5 responses to “Sermon preached on 14 March 2010”

  1. David | Dah•veed Avatar
    David | Dah•veed

    It is always interesting to me to travel the world from the comfort of my home on Sundays and get a feel for how different of our honored clergy approach a shared topic as we have the same readings in our Anglican worship. (Not forgetting that other flavors of Christians are also using those same readings as well.)

    Father Tobias Haller has a much different angle to this story in the form of poetry on his blog; The Elder Son and the Father’s Repentance

    Regarding Bishop David as you current ordinary, is that a canonical device of SEC, it seems different from how it is handled in TEC and so here in Mexico. When there is no diocesan bishop the Diocesan Standing Committee is then the ecclesiastical authority in a diocese and they can choose to “hire” a bishop for episcopal functions in the interim period until a new diocesan is elected and enthroned. The hired gun is often a neighboring diocesan, a resident or neighboring suffragan or assistant or they may even pull someone from retirement for a short period.

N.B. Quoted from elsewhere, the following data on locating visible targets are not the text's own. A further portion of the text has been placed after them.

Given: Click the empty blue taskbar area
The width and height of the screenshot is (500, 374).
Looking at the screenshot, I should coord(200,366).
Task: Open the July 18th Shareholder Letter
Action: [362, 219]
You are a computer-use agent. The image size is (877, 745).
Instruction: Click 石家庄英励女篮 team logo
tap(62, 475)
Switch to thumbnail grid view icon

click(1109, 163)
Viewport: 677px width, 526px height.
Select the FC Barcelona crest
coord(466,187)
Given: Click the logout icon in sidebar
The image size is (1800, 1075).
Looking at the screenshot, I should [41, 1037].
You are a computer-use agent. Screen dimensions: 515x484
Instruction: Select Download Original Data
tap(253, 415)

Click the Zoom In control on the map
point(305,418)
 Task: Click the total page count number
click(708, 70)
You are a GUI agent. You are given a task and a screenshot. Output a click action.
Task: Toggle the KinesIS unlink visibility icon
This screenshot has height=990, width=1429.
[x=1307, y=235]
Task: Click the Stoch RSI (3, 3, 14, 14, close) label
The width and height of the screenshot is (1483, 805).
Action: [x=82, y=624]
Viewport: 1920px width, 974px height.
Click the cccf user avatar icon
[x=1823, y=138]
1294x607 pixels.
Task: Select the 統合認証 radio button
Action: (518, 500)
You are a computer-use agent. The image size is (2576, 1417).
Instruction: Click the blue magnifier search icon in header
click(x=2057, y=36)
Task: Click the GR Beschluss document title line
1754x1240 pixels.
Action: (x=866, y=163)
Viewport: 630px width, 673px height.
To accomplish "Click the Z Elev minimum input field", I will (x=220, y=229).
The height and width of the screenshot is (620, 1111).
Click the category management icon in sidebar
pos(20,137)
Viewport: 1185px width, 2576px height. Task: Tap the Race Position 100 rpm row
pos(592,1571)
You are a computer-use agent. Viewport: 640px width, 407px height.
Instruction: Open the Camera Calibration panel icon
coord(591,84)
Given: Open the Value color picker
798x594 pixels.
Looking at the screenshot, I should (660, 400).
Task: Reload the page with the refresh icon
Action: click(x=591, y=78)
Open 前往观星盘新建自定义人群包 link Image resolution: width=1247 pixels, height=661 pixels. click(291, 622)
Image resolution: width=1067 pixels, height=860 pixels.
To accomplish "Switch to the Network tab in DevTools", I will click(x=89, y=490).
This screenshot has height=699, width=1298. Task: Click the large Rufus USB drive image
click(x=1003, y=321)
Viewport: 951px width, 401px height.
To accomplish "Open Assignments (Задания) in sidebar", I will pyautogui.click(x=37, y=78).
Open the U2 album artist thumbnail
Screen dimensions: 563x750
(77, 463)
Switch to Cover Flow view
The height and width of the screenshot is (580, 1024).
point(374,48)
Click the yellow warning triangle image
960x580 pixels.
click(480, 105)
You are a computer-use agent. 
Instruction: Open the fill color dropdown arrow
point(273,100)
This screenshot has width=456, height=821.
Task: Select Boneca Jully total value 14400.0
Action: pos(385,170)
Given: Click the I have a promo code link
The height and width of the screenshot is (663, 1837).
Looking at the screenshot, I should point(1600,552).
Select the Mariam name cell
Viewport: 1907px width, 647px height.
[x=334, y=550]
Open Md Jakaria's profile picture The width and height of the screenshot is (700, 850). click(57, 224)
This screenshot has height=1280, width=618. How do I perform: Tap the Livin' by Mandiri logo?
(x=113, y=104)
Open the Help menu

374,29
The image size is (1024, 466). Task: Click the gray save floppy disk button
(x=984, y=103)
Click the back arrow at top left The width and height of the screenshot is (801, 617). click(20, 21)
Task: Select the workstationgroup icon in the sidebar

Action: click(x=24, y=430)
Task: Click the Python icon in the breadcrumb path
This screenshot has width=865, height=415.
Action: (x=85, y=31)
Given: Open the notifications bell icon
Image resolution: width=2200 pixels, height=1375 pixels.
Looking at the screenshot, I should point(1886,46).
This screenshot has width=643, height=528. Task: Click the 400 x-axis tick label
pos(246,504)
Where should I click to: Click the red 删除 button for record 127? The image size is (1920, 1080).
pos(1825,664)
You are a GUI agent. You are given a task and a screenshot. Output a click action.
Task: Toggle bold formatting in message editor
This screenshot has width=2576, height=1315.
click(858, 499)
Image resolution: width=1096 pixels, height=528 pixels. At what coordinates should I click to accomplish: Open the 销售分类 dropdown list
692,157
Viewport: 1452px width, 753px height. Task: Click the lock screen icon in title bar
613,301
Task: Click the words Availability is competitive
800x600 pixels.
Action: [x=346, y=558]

    I was happy, that as with you Father Kelvin, I had no trouble at all understanding +David’s accent! I see also that you have managed to repair that lean to your pulpit.

    When +David defined prodigal as extravagant waste I was immediately reminded of the writings of one of my favorite bishops, the blessed +John Shelby Spong at whose feet I studies one summer at Vancouver School of Theology. He often states, “God, who is the Source of Love, calls us to love wastefully.” God’s love for us is in the measure of extravagant waste and God calls us to love one another just as wastefully. As did the father in the parable.

    I cannot recall who of the Master Painters, but I know of a painting of the return of this Prodigal Son where the haste with which the father rushed to greet his son is represented in the fact that he is out in the road hugging his son in his fine clothes, but he is wearing mismatched shoes. I have experienced just such love and concern from my own Papá as I have seen him responding to emergencies in the middle of the night in our wee village and glancing down to see that he is wearing one shoe and a bedroom slipper!

    Pardon my rambles today, this simple sermon sparked many thoughts.

    1. kelvin Avatar

      During an Episcopal Vacancy, it seems to be becoming common for someone to be appointed to be Bishops’ Commissary for the vacancy. This gives them delegated authority for administrative functions. The Ordinary, in such circumstances is usually the Primus though I think that the Priumus (or perhaps the Episcopal Synod) can nominate someone else to look after an Episcopal Vacancy.

  2. ryan Avatar

    Ooh, what’s a Priumus? (and yes, I googled – unsuccessfully – before asking!)

  3. David | Dah•veed Avatar
    David | Dah•veed

    A Priumus is a typo. Nothing more.

  4. ryan Avatar

    Thanks! I did (genuinely) wonder if it was something different (like a collegiate group who make primus-like decisions in an empty see?) because of the “Primus though I think that the primus” (as opposed to Primus/s/he phrasing). Feel a bit D’Oh now.